There is an interesting history of AppleScript which tantalizes the present-day scripter with the revelation that the language authors wrote a syntax “which resembled Java” but never released it, preferring to support scripts written in fucking French and fucking Japanese!

Adobe AIR installer, a hateful tradition

Tweetdeck seems to be the path of least resistance for a desktop Twitter client on Mac OS X 10.4 (there are other free Mac desktop clients, Nambu and Tweetie but unfortunately they both require 10.5).

But Tweetdeck requires the Adobe AIR runtime. And the Adobe AIR 1.5 installer takes Adobe’s favourite approach of ignoring Mac OS X’s package installer format in favour of a custom installer application.

When you open the installer, it takes a few seconds and then gives you a license agreement. Here’s an excerpt:

2.3 Distribution. This license does not grant you the right to sublicense or distribute the Software. For information about obtaining the right to distribute the Software on tangible media or through an internal network or with your product or service please refer to…

I read that as explicitly banning any efforts to create a package to ease the pain of deploying AIR across a bunch of Macs. Damn it.

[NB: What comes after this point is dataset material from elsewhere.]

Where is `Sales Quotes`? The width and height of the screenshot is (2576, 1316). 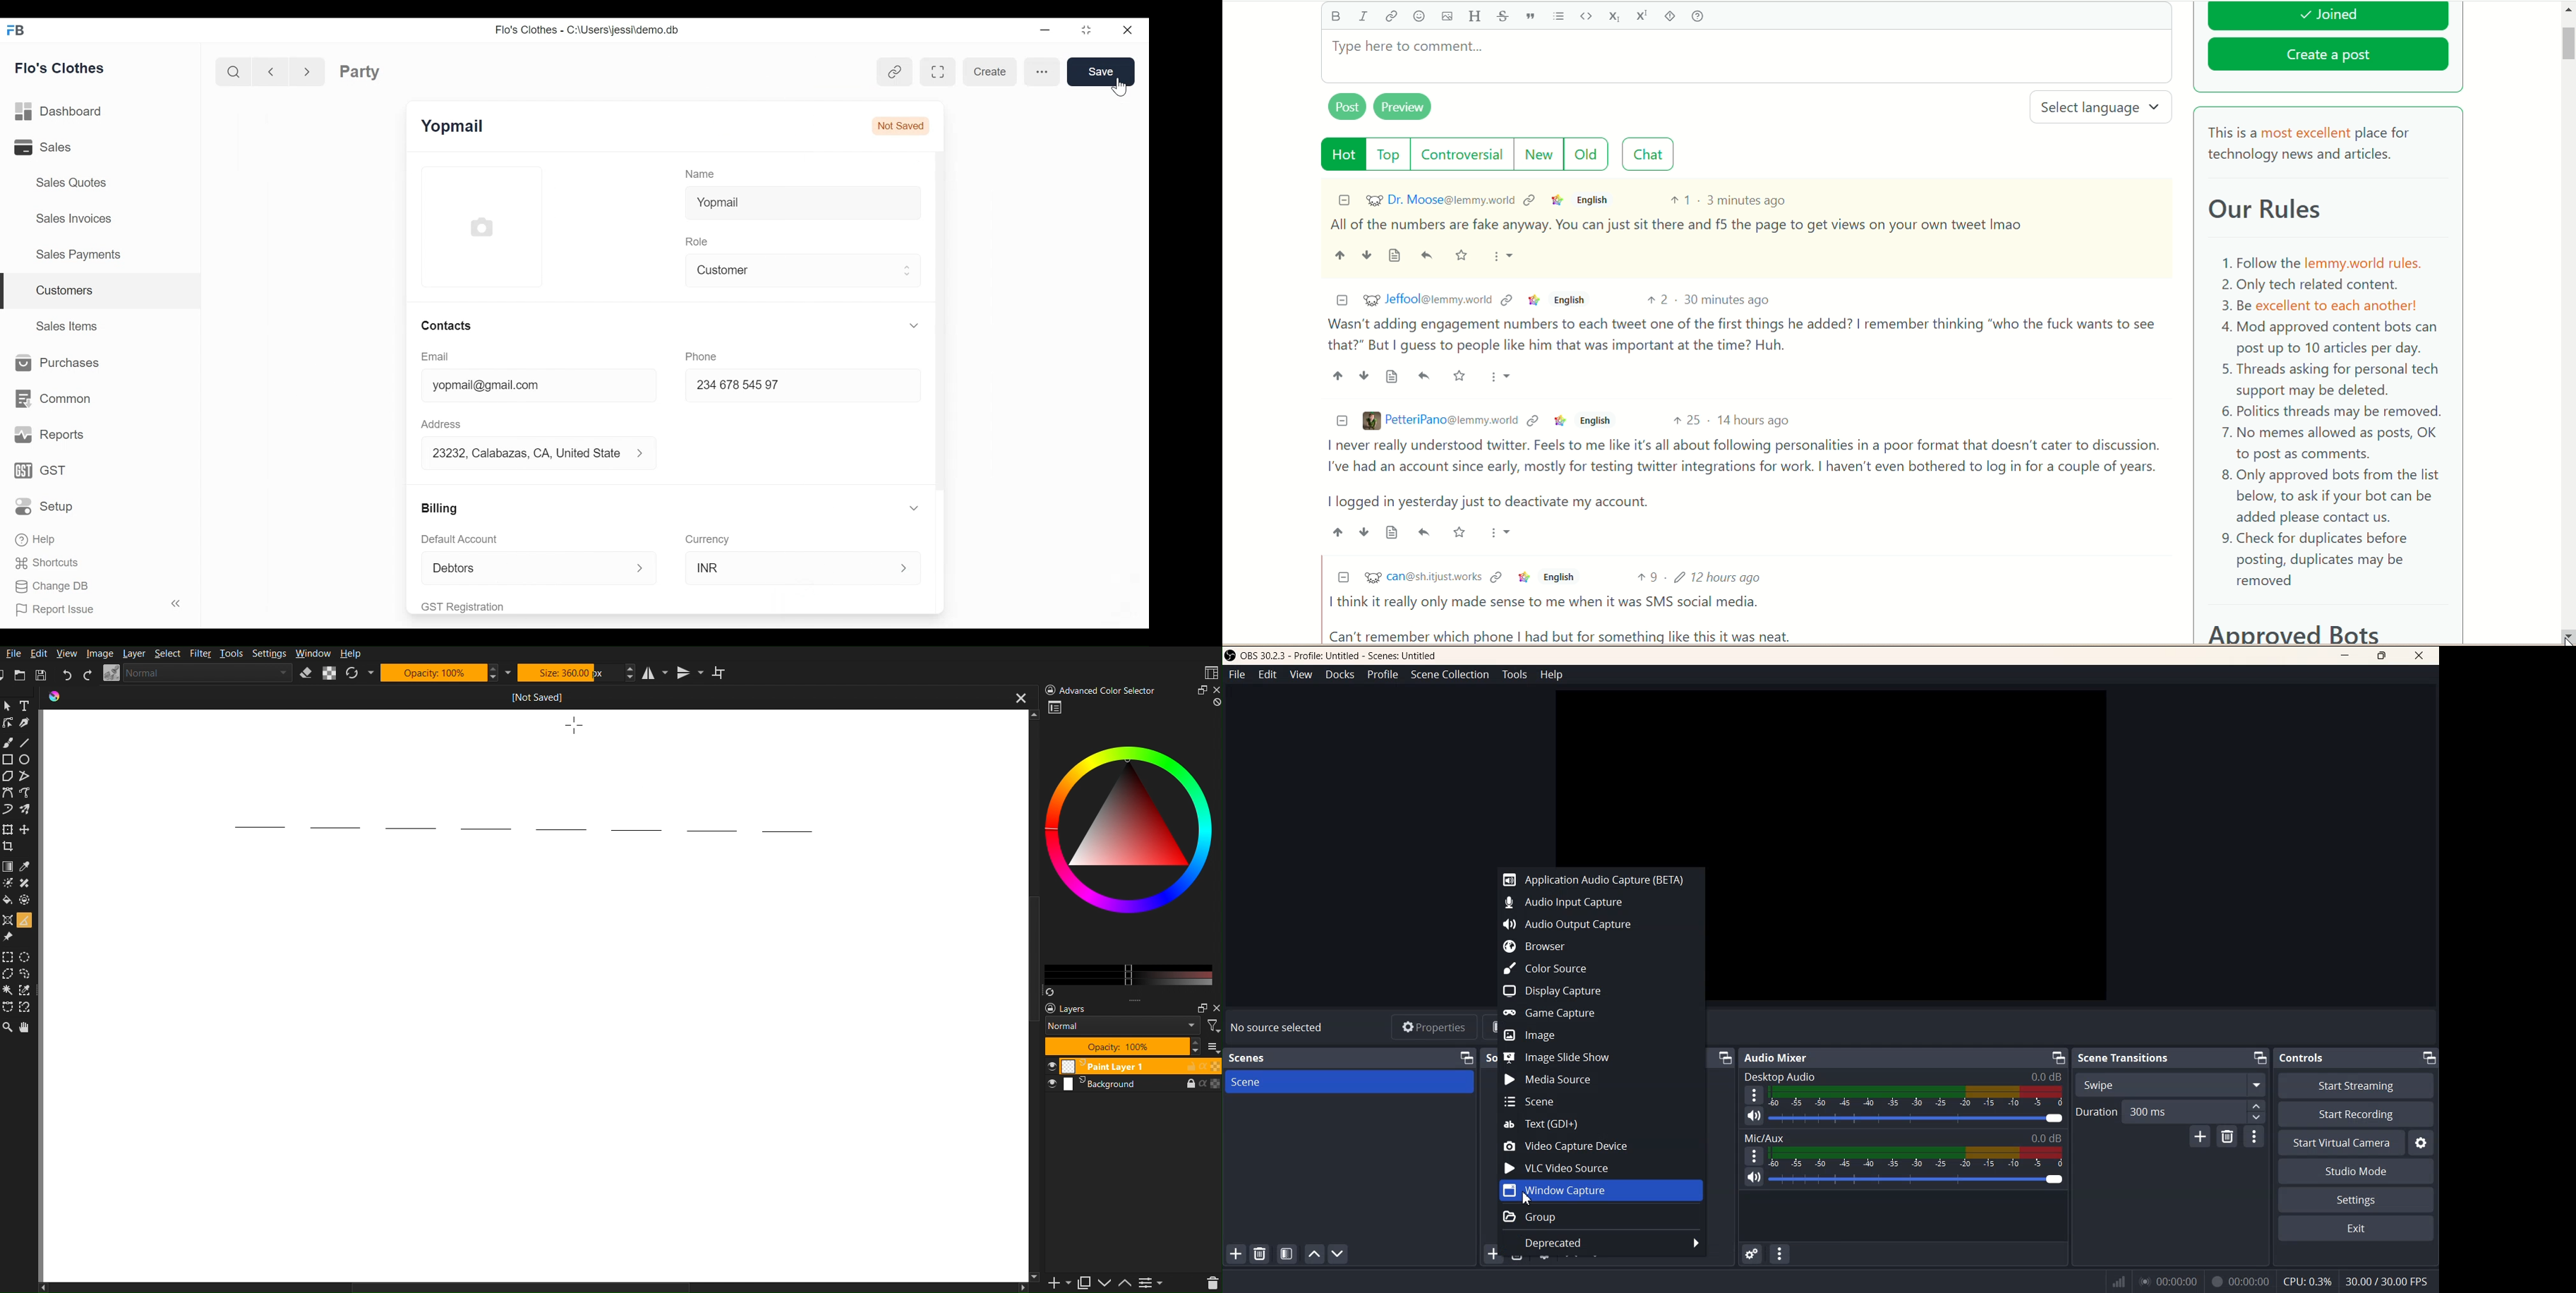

Clicking Accept moves you to the installation proper, and Adobe loses a few more points by immediately throwing up an authentication dialog box. Why does this dialog appear? What am I about to install? If only this was a package installer I could have looked at the installation manifest to get an idea of what was going to happen before granting the installer free rein to my computer.

Turns out that everything you care about is installed in /Library/Frameworks/Adobe AIR.framework and /Applications/Utilities/Adobe AIR Application Installer.app and /Applications/Utilities/Adobe AIR Uninstaller.app. For some reason the installer also touches a couple of files in /Users/Shared/Library/Application Support/Adobe/AIR/Updater and slips a couple utility apps in your Library somewhere. You can ignore those.

It feels particularly wrong when non-system applications put things in the Utilities folder – it is effectively a special system directory, and its contents are tools for tinkering with the system configuration or for diagnostics. Adobe Creative Suite 3 likes to create a folder Adobe Installers in there and Adobe Utilities, just in case you haven’t worked out how much you need their software on your computer.

Heaven is almost certainly running System 6.0.8. Nothing is installed without Font DA Mover.